Cosa non ci è piaciuto.

Va bene onorare le proprie radici, soprattutto, si perdoni il gioco di parole, eliminandone la legnosità, ma una certa ripetitività sarebbe stato meglio evitarla. Andrebbe precisato che in questo capitolo il fatto di potere, anche a piacimento, ripetere tutte le missioni è parte dell'esperienza: in primis perché, come detto, è l'unico modo per svelarne tutti i finali. Poi perché ogni rifacimento garantisce crediti ed equipaggiamenti supplementari, utili per migliorare la configurazione del proprio mech. È un elemento che permette anche di rigiocare combattimenti già vinti con approcci tattici radicalmente diversi.
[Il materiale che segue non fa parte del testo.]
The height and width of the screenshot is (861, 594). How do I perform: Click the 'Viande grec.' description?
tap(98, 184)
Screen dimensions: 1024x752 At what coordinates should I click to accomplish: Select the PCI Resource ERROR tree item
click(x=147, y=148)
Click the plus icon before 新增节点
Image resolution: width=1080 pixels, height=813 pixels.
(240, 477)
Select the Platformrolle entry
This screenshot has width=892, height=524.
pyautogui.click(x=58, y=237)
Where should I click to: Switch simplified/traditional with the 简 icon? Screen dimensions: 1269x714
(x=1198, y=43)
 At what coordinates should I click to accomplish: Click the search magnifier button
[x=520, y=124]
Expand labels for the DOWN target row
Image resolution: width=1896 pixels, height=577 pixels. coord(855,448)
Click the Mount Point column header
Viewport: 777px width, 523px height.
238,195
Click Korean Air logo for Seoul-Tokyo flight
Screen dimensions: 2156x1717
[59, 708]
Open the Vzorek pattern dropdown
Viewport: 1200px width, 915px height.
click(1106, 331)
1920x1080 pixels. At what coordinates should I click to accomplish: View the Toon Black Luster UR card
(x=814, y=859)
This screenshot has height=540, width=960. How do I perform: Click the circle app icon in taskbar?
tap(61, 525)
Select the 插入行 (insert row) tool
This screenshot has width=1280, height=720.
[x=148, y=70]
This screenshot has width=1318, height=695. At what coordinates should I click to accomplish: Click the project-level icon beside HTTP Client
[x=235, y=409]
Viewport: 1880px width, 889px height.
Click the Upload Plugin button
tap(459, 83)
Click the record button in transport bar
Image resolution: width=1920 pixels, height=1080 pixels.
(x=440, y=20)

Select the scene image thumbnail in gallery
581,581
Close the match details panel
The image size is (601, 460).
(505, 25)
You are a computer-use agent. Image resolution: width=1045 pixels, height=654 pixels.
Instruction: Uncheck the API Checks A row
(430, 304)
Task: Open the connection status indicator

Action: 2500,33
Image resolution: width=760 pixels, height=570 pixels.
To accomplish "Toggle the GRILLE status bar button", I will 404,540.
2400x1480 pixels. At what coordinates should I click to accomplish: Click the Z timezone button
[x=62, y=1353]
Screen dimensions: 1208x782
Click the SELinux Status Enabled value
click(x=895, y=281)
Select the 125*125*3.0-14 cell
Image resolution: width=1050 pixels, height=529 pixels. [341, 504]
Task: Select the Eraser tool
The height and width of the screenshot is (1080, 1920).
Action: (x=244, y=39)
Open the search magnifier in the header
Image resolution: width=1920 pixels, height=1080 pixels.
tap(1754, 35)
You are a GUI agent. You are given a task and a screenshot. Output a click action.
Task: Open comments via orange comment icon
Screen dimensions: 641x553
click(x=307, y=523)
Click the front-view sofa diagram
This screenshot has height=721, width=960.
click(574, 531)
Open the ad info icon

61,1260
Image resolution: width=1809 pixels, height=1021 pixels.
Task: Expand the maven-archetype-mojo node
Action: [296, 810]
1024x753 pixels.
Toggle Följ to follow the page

Certo, sempre si abbia voglia di farlo.È infatti sulla disposizione al sacrificio che si manifesta il difetto peggiore di Armored Core VI, cioè la sua curva di apprendimento a prova di eroi (della pazienza). Se del grado di difficoltà, comunque e sempre alto, FromSoftware ha fatto una bandiera identitaria, sfoggiando quasi sempre un bilanciamento perfetto dei propri titoli, in Armored Core VI gli autori peccano di presunzione, sadismo o almeno di superficialità: alcuni boss possono sembrare un muro insuperabile e, ancora più grave, del tutto smisurato rispetto al momento in cui il gioco impone li si affronti. Non è raro impiegare decine di tentativi per sconfiggere un nemico particolarmente arcigno. Anche peggio è che a volte non si capisca se si stia davvero migliorando, né perché. Si possono spendere due ore per sconfiggere un avversario e trascorrere le successive quattro senza mai soccombere (a proposito, la campagna single player dura fra le 20 e le 25 ore). Sebbene non si escludano patch correttive – escamotage che FromSoftware ha già adottato con produzioni precedenti -, la frustrazione può salire così tanto da far abbandonare il gioco. È un peccato (e un difetto grossolano), perché Armored Core VI riserverebbe ben altri godimenti.

Nel futuro, forse.

A proposito di anticipazioni, rimane ancora invalutabile uno degli aspetti che potrebbero, in realtà, segnare una svolta significativa per tutta la serie: il multiplayer. Quanto messo a disposizione dal gioco mentre scriviamo queste righe, con mappe dov'è possibile confrontarsi uno contro uno, o tre contro tre, promette di fare di Armored Core VI uno dei titoli più coinvolgenti, longevi e spassosi degli ultimi anni, in particolare se si cercano combattimenti in cui sfoggiare rodate tattiche di squadra e intelligenza nell'assemblare lo schieramento dei mech.I server per ora attivi, però, non permettono un match-making all'altezza e costringono a giocare in lobby o gruppi chiusi, per forza di cose ristretti. Non è da escludere la cosa sarà risolta a breve. E, a quel punto, è garantito che con gli scacchi robotici di Armored Core si giocherà molto più a lungo del previsto.Per ora Fires of Rubicon è il titolo più hardcore della produzione FromSoftware. Decida il giocatore se sia un pregio o un difetto.